(Collected data)
• • • •

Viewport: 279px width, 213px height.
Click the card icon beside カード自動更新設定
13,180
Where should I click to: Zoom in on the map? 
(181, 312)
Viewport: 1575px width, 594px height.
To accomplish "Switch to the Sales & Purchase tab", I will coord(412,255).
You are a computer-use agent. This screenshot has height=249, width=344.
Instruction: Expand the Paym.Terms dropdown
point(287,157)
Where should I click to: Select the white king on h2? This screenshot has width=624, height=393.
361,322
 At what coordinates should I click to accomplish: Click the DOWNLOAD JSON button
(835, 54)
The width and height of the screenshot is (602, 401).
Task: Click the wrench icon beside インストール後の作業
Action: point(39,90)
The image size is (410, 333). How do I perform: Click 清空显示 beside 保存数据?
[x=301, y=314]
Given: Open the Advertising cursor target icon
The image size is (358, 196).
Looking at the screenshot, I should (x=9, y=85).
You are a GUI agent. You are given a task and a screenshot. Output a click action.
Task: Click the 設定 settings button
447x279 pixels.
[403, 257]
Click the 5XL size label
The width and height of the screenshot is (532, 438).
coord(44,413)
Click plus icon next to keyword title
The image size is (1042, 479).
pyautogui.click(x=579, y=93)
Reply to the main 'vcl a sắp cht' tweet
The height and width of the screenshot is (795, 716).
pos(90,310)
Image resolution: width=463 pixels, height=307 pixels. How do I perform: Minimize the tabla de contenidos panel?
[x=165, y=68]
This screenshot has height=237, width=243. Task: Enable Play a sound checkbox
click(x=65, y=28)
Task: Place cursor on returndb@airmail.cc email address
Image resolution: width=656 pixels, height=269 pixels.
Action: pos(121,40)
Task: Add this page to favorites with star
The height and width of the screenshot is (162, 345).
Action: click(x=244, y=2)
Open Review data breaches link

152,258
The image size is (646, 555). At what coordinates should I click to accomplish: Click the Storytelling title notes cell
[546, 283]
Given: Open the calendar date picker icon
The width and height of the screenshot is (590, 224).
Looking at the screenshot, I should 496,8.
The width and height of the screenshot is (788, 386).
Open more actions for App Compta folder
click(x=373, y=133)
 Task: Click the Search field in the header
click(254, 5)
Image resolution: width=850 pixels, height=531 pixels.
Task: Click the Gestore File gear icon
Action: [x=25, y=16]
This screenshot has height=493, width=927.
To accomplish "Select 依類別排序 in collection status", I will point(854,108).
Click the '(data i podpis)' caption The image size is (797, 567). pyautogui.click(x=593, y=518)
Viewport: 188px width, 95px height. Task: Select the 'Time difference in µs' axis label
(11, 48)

• • • •

• **Exercise**
Write out every entry once more, precisely as it stands.

• **Answer space**
Viewport: 279px width, 213px height.
Click the card icon beside カード自動更新設定
13,180
Where should I click to: Zoom in on the map? 
(181, 312)
Viewport: 1575px width, 594px height.
To accomplish "Switch to the Sales & Purchase tab", I will coord(412,255).
You are a computer-use agent. This screenshot has height=249, width=344.
Instruction: Expand the Paym.Terms dropdown
point(287,157)
Where should I click to: Select the white king on h2? This screenshot has width=624, height=393.
361,322
 At what coordinates should I click to accomplish: Click the DOWNLOAD JSON button
(835, 54)
The width and height of the screenshot is (602, 401).
Task: Click the wrench icon beside インストール後の作業
Action: point(39,90)
The image size is (410, 333). How do I perform: Click 清空显示 beside 保存数据?
[x=301, y=314]
Given: Open the Advertising cursor target icon
The image size is (358, 196).
Looking at the screenshot, I should (x=9, y=85).
You are a GUI agent. You are given a task and a screenshot. Output a click action.
Task: Click the 設定 settings button
447x279 pixels.
[403, 257]
Click the 5XL size label
The width and height of the screenshot is (532, 438).
coord(44,413)
Click plus icon next to keyword title
The image size is (1042, 479).
pyautogui.click(x=579, y=93)
Reply to the main 'vcl a sắp cht' tweet
The height and width of the screenshot is (795, 716).
pos(90,310)
Image resolution: width=463 pixels, height=307 pixels. How do I perform: Minimize the tabla de contenidos panel?
[x=165, y=68]
This screenshot has height=237, width=243. Task: Enable Play a sound checkbox
click(x=65, y=28)
Task: Place cursor on returndb@airmail.cc email address
Image resolution: width=656 pixels, height=269 pixels.
Action: pos(121,40)
Task: Add this page to favorites with star
The height and width of the screenshot is (162, 345).
Action: click(x=244, y=2)
Open Review data breaches link

152,258
The image size is (646, 555). At what coordinates should I click to accomplish: Click the Storytelling title notes cell
[546, 283]
Given: Open the calendar date picker icon
The width and height of the screenshot is (590, 224).
Looking at the screenshot, I should 496,8.
The width and height of the screenshot is (788, 386).
Open more actions for App Compta folder
click(x=373, y=133)
 Task: Click the Search field in the header
click(254, 5)
Image resolution: width=850 pixels, height=531 pixels.
Task: Click the Gestore File gear icon
Action: [x=25, y=16]
This screenshot has height=493, width=927.
To accomplish "Select 依類別排序 in collection status", I will point(854,108).
Click the '(data i podpis)' caption The image size is (797, 567). pyautogui.click(x=593, y=518)
Viewport: 188px width, 95px height. Task: Select the 'Time difference in µs' axis label
(11, 48)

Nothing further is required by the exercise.